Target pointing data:

>>

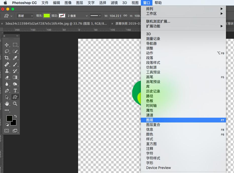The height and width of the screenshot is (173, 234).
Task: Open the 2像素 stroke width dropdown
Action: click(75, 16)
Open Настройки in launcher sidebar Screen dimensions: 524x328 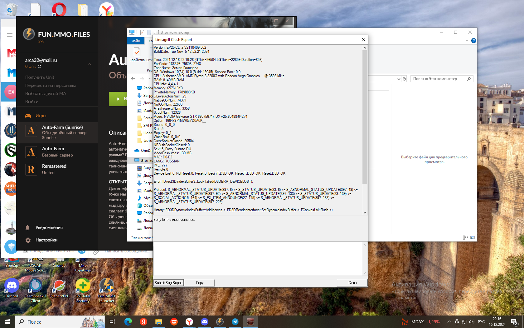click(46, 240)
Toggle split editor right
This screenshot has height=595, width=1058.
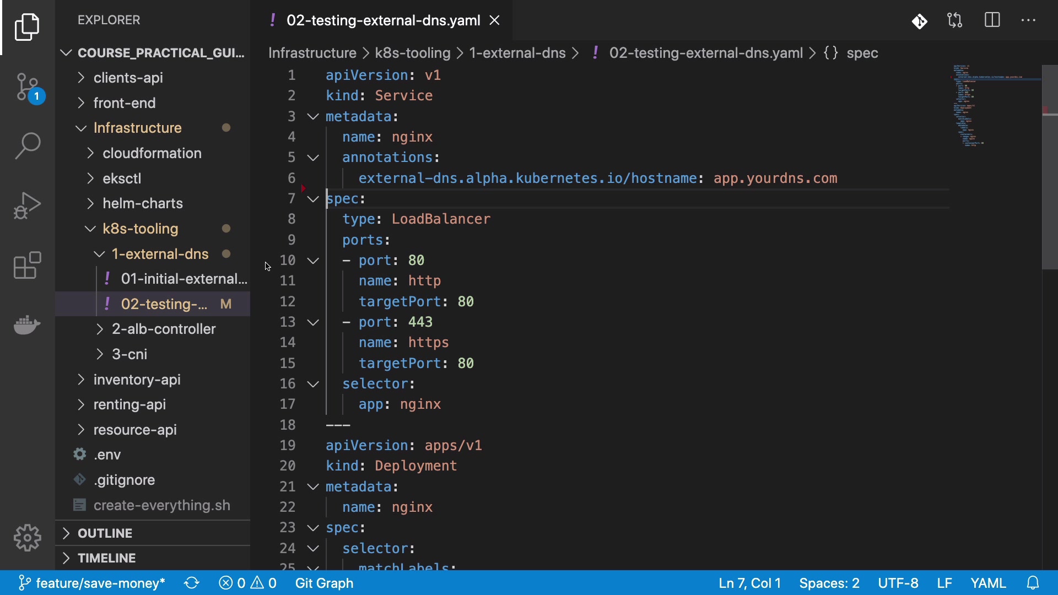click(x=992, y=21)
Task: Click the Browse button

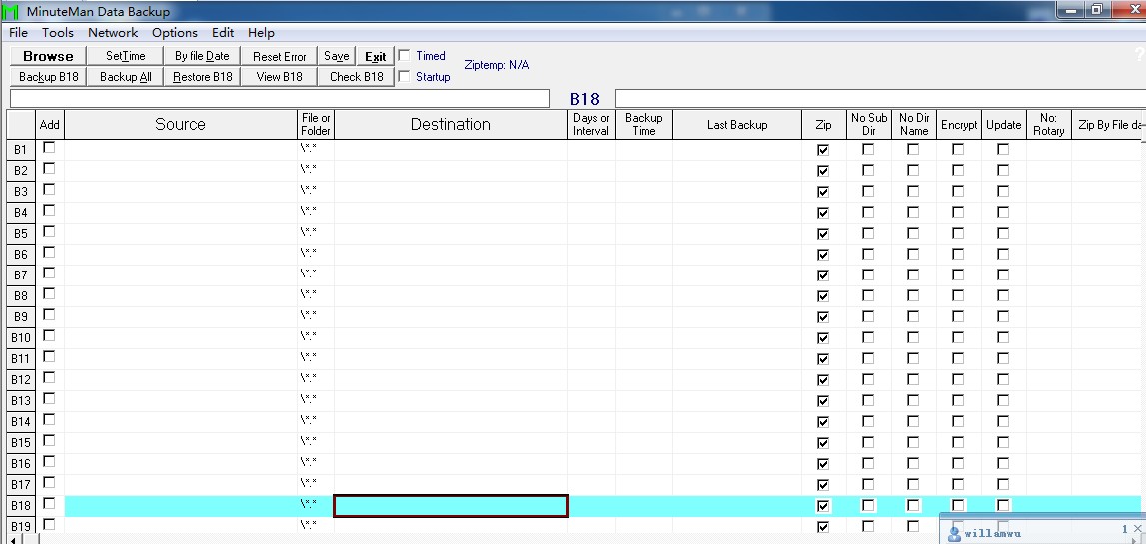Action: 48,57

<<

What is needed:
Copy the rows word for word, from the line containing "Toggle split editor right" through the end of the rows, both included. Leave the pictures out of your copy.

Result for this exercise:
Toggle split editor right
This screenshot has height=595, width=1058.
click(x=992, y=21)
Task: Click the Browse button

Action: 48,57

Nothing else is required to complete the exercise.